Build and maintain real-time and batch data pipelines leveraging Apache Kafka . Write clean, efficient, and maintainable Python code for data transformation, ETL, and automation. Develop shell scripts and other automation scripts to support data workflows and operational tasks.
Work with relational databases (e.g., PostgreSQL, MySQL, SQL Server, Oracle) to write efficient SQL queries, manage schemas, and optimize performance. Collaborate closely with data engineers, analysts, and platform teams to deliver end‑to‑end data solutions. Troubleshoot and improve existing pipelines, ensuring performance, reliability, and scalability.

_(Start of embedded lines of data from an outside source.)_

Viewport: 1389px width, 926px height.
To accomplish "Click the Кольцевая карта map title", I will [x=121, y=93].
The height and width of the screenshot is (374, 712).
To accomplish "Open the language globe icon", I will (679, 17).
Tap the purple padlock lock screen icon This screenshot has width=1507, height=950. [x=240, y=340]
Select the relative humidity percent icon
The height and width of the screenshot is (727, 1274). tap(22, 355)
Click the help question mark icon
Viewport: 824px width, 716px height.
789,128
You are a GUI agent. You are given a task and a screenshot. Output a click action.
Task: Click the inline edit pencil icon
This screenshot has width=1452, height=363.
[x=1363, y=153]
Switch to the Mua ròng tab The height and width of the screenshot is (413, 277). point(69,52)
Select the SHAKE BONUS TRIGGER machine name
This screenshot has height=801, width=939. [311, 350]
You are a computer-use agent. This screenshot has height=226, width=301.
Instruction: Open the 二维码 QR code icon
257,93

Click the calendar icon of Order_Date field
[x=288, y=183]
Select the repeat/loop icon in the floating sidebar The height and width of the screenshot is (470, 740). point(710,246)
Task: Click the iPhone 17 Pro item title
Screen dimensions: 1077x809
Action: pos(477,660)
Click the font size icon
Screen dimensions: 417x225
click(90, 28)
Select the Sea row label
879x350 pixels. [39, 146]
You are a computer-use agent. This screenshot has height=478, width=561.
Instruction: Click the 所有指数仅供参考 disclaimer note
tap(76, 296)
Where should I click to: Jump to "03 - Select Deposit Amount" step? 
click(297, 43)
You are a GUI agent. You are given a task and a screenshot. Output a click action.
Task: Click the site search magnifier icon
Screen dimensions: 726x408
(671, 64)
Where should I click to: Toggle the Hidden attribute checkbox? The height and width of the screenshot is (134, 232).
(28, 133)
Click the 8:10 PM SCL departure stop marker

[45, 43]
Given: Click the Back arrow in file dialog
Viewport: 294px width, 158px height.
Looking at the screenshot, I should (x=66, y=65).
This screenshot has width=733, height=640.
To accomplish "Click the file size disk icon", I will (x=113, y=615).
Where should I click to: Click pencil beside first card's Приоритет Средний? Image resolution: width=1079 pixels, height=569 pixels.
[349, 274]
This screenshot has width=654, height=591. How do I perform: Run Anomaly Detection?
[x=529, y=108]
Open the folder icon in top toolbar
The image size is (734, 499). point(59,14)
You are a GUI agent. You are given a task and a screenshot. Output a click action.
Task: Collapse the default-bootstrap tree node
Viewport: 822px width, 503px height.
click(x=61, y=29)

Follow best practices in version control, CI/CD, documentation, and code reviews. Required Qualifications Bachelor's degree in Computer Science or a related technical discipline is required 5+ years of hands‑on development experience in data engineering or backend engineering roles. Strong proficiency in: PySpark (RDDs, DataFrames, Spark SQL, performance tuning) Scripting (Bash, Shell, or similar) Experience working with relational databases and writing optimized SQL queries.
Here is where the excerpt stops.